Numa época de fake news à la Trump, além da efeméride que neste número se evoca, vem isto a propósito do último filme de Steven Spielberg "The Post", a história da divulgação dos "Pentagon Papers" pelo "Washingtos Post", um hino à imprensa livre numa altura em que os Estados Unidos enfrentavam uma cada vez maior contestação à guerra que combatiam (e morriam) no Vietname (curiosamente Trump conseguiu safar-se), e as justificações que eram cada vez mais difíceis de encaixarem com a realidade. É nesta altura que Daniel Ellsberg faz chegar ao "New York Times" cópias de um relatório de meados dos anos 60 encomendado pelo ex-Secretário da Defesa de John Kennedy e de Lyndon Johnson, Robert McNamara, sobre a intervenção americana no Vietname e em toda a região, onde se concluía o que já era óbvio: de que era uma guerra inútil, em que os americanos não tinham hipótese de vencer, mas, acima de tudo, era um retrato das sucessivas intervenções na região e a silêncio cúmplice de anteriores administrações face ao conflito, que passaram a público como "The Pentagon Papers". Inicialmente divulgado no "The New York Times", o governo de Nixon conseguiu que a publicação do relatório fosse proibida, tendo o mesmo chegado ao Washington Post, colocando-se aos responsáveis do jornal o dilema da sua divulgação. E é aqui que entram em campo, aparentemente opostos, os dois protagonistas do filme e da realidade: Katharine "Kay" Graham (Meryl Streep) editora e proprietária do jornal, que herdou depois da morte do marido, que o havia recebido do pai dela, outros tempos, e Ben Bradlee (Tom Hanks) o mítico director do Washington Post.

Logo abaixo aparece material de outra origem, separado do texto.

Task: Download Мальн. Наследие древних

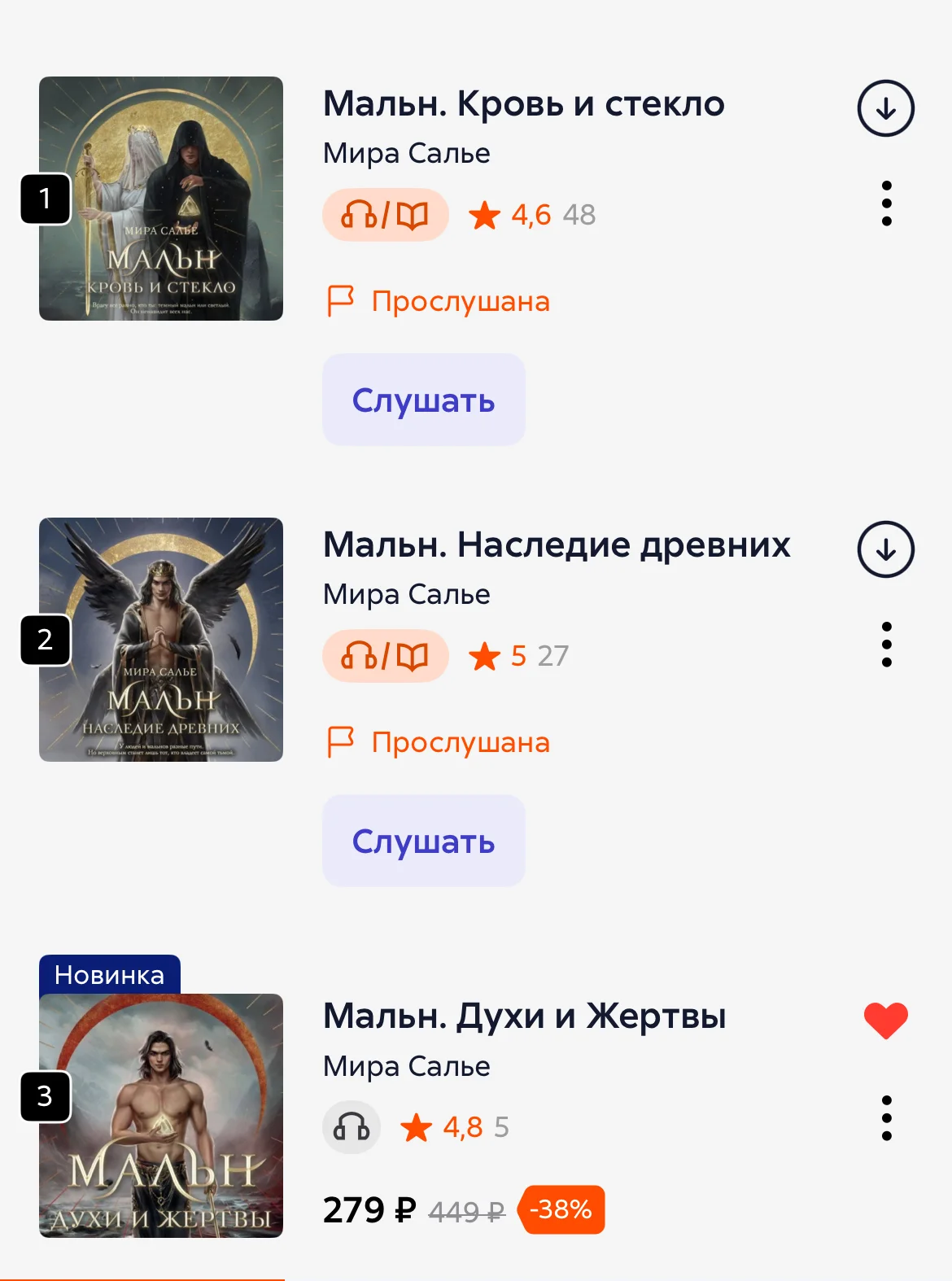Action: click(885, 549)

Quando o jornal passava por aperto financeiro e necessitava e conseguiu financiamento, Kay vê cair-lhe nos braços a decisão da sua vida: defender a liberdade de imprensa e o "dever" de publicar um documento que põe a nu todo o rol de mentiras que vinham sendo "vendidas" por sucessivas administrações sobre o Vietname, ou garantir os investidores, sem tocar num tema que iria afrontar o poder, a Casa Branca, fulanizados por Nixon, o que poderia significar o fim do jornal, há décadas propriedade da família. Apesar de pertencer ao "meio", era amiga de McNamara, tal como Bradlee, conviveu de perto com John Kennedy, acabou por decidir pela publicação, aguentou a perseguição do presidente e ganhou no Supremo. Arriscou, até a possibilidade de ser presa, e venceu em todos os campos. E é este dilema que é dirigido de uma forma sublime por Spielberg, com uma fotografia soberba de Janusz Kaminski, em 35 m/m, como à época, sem efeitos especiais, sem explosões, mas com muita garra e, invulgar em Spielberg, tomando posição clara a favor da liberdade de imprensa e do jornalismo. Sabemos que tudo fez para que o filme saísse ainda em 2017, por causa de Trump, desde logo, e para a corrida aos Oscar.

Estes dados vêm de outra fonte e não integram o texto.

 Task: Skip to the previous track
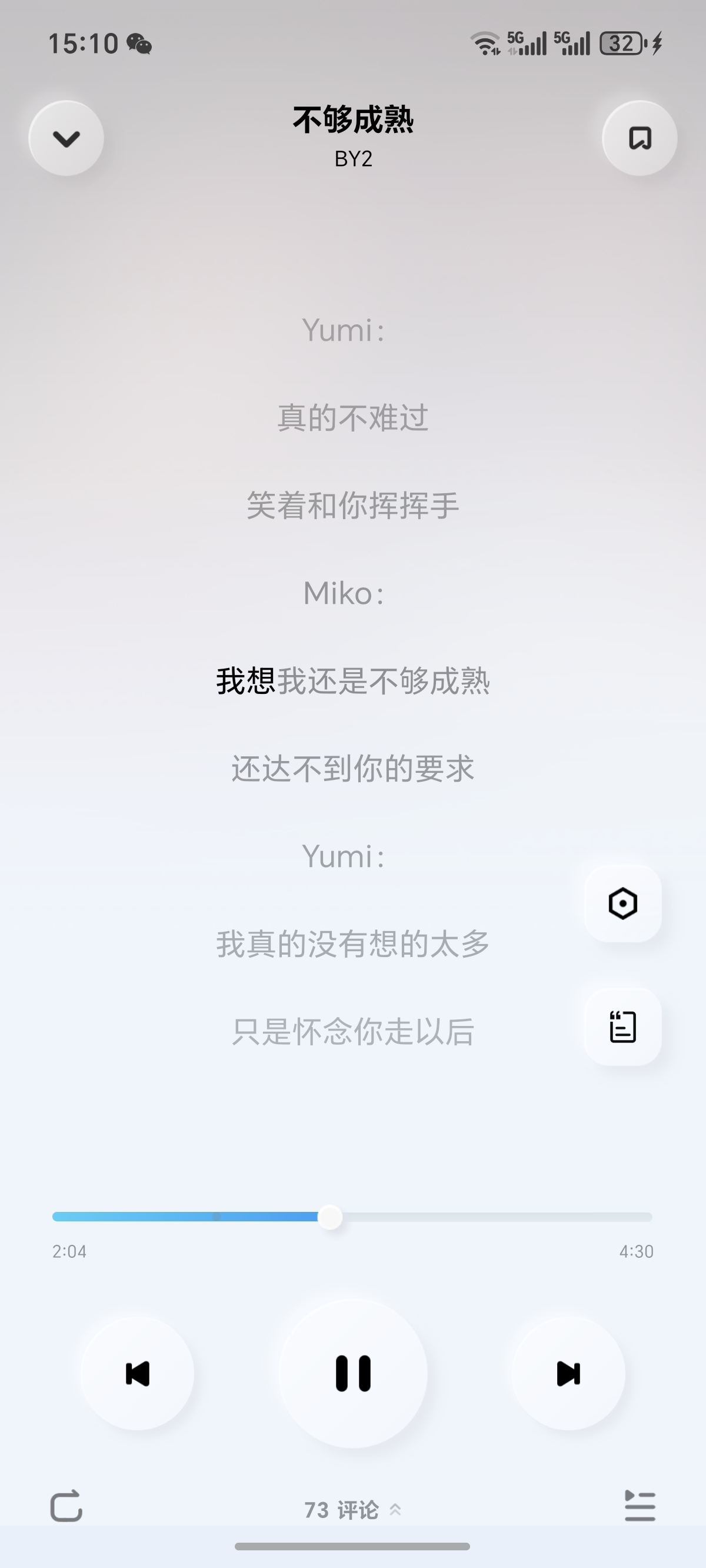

Falar das interpretações de Meryl Streep e Tom Hanks é já um lugar-comum. São dois monstros sagrados do cinema americano, mas aqui bem acompanhados por Bob Odenkirk, no papel de Ben Bagdikian, o contacto do Post com Ellsberg, ou Sarah Paulson, a mulher de Bradlee, que vê a sua casa transformada em redacção do jornal, entre outro.

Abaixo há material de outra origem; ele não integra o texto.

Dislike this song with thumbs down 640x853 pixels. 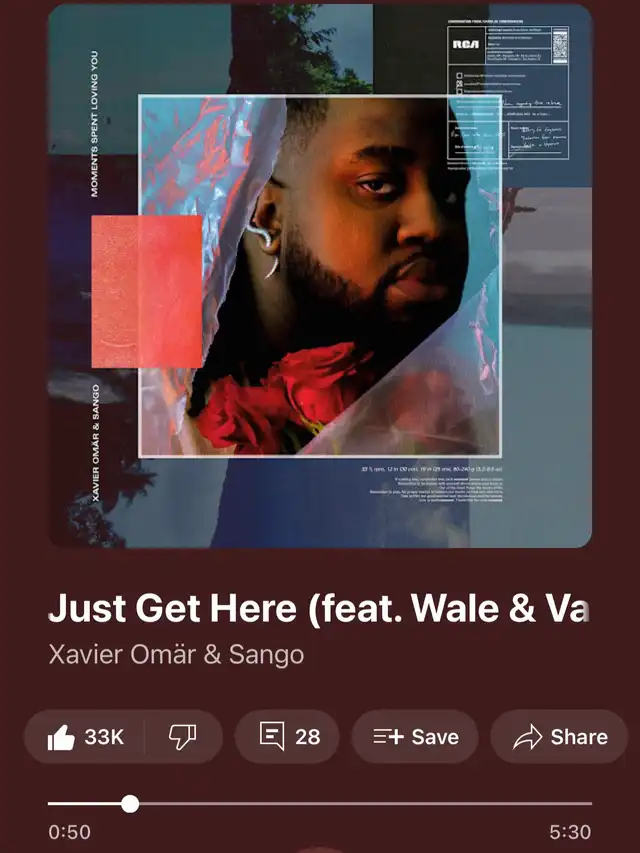click(x=182, y=737)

Claro que a época está meticulosamente recriada, da tipografia à rotativa, até à mítica fotocopiadora, mas acima de tudo o ambiente dos bastidores do jornal. E, no final, um piscar de olho ao grande triunfo do "The Washigton Post": o derrube de Nixon na sequência do caso Watergate, que deu outro grande filme, All The President's Men ("Os Homens do Presidente", 1976), realizado por Alan J. Pakula. Os jornalistas responsáveis por essa investigação, como se lembram, são os formidáveis Dustin Hoffman e Robert Redford.
Era a imprensa a funcionar que, queremos, continue.